Objective:
Copy out the stretch from the line containing "At what coordinates should I click to accomplish: Click" through the final line, requests included. Scale every answer coordinate by 1.5 and round to whole numbers, with halves rounded up.

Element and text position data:
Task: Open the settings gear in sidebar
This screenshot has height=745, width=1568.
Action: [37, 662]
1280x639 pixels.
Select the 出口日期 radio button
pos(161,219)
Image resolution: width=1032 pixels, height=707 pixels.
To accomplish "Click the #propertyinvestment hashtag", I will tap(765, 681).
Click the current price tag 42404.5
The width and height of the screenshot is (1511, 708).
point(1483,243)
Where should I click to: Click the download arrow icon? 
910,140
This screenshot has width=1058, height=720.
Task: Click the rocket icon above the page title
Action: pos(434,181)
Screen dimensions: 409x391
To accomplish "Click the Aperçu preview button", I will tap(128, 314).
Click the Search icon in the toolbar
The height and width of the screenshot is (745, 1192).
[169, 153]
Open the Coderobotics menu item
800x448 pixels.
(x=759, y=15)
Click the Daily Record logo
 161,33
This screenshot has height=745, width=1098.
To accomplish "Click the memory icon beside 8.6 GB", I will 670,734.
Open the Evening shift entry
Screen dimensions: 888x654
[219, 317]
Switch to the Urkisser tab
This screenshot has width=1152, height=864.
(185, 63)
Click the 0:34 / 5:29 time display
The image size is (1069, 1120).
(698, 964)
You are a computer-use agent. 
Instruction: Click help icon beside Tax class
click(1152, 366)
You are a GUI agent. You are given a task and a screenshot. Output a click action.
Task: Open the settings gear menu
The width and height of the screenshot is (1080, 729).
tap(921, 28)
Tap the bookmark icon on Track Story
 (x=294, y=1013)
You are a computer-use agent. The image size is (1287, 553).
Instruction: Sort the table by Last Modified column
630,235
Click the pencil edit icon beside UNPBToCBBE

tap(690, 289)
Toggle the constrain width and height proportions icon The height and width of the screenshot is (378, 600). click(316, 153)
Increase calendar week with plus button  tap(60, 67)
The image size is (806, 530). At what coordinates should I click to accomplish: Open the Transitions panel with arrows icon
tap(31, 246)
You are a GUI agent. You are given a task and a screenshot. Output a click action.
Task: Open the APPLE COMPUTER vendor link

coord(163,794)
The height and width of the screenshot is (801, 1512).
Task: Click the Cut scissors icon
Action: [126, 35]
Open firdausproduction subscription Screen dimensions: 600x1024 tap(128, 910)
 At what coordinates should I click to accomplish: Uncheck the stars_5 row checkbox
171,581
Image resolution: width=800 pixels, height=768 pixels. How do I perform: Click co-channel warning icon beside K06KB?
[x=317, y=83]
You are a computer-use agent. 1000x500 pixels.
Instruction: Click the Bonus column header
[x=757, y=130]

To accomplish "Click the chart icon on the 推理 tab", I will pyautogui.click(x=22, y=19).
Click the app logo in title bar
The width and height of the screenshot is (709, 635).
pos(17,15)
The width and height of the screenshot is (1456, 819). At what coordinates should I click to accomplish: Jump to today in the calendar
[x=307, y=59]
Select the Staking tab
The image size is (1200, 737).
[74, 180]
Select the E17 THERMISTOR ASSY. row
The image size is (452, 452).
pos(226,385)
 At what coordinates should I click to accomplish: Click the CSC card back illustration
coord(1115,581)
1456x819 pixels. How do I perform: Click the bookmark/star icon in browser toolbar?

Task result:
 At what coordinates should I click to accomplish: Click the CSC card back illustration
coord(1673,872)
1456x819 pixels. How do I perform: Click the bookmark/star icon in browser toolbar?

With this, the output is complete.